INSTRUCTIONS TO FOLLOW ▸ Pick out every line of the items below that contains the string "Viewport". Copy each of those lines.

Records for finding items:
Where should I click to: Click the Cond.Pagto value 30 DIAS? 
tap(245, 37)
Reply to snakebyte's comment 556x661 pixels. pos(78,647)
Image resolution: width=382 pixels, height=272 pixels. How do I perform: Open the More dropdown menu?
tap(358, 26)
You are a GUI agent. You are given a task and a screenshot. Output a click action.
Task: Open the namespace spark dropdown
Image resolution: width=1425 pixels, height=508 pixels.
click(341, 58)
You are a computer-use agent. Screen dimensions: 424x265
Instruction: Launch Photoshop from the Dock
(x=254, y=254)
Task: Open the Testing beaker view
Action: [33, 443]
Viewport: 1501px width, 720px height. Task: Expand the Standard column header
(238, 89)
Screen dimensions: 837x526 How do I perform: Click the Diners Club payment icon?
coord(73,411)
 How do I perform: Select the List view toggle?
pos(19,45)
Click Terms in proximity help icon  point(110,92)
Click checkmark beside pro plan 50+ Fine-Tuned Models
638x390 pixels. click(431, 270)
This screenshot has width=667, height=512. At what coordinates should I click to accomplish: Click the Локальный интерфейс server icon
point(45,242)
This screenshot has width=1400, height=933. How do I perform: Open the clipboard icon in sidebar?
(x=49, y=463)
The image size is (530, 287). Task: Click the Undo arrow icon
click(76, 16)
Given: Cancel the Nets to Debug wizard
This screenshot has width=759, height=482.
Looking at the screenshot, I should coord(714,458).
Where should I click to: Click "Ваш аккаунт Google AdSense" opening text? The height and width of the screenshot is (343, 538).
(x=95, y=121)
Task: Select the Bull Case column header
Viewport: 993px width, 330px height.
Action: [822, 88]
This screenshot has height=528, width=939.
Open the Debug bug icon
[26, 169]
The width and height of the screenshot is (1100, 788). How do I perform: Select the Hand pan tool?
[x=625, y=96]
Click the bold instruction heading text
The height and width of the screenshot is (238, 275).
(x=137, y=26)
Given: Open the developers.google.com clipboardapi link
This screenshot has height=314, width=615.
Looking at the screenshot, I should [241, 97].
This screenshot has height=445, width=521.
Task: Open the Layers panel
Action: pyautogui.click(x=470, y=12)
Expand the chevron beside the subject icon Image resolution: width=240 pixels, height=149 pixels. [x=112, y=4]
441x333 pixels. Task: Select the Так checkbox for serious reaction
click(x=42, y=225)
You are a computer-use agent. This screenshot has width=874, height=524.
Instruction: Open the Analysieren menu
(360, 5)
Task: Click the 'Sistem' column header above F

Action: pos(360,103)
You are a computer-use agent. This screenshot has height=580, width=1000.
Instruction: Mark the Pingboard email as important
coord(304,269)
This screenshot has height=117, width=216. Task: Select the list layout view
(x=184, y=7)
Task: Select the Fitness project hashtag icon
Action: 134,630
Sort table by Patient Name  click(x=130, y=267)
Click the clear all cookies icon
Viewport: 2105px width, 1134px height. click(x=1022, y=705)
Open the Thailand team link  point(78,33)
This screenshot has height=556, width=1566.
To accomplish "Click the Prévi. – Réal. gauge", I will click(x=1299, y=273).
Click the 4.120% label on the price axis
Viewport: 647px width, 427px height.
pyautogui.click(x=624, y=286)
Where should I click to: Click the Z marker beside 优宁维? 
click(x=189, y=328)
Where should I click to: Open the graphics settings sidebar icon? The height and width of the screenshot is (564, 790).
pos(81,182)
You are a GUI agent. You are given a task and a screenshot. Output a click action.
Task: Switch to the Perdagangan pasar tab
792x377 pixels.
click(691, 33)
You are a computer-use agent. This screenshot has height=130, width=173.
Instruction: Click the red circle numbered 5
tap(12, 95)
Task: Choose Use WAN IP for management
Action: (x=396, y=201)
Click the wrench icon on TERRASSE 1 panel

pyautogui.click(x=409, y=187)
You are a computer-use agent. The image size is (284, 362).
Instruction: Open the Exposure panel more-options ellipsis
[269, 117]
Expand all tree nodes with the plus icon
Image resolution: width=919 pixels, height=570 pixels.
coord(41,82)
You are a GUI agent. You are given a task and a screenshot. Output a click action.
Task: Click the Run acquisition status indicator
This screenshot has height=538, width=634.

WRITTEN REPLY ▸
Viewport: 1501px width, 720px height. Task: Expand the Standard column header
Viewport: 993px width, 330px height.
Viewport: 2105px width, 1134px height. click(x=1022, y=705)
Viewport: 647px width, 427px height.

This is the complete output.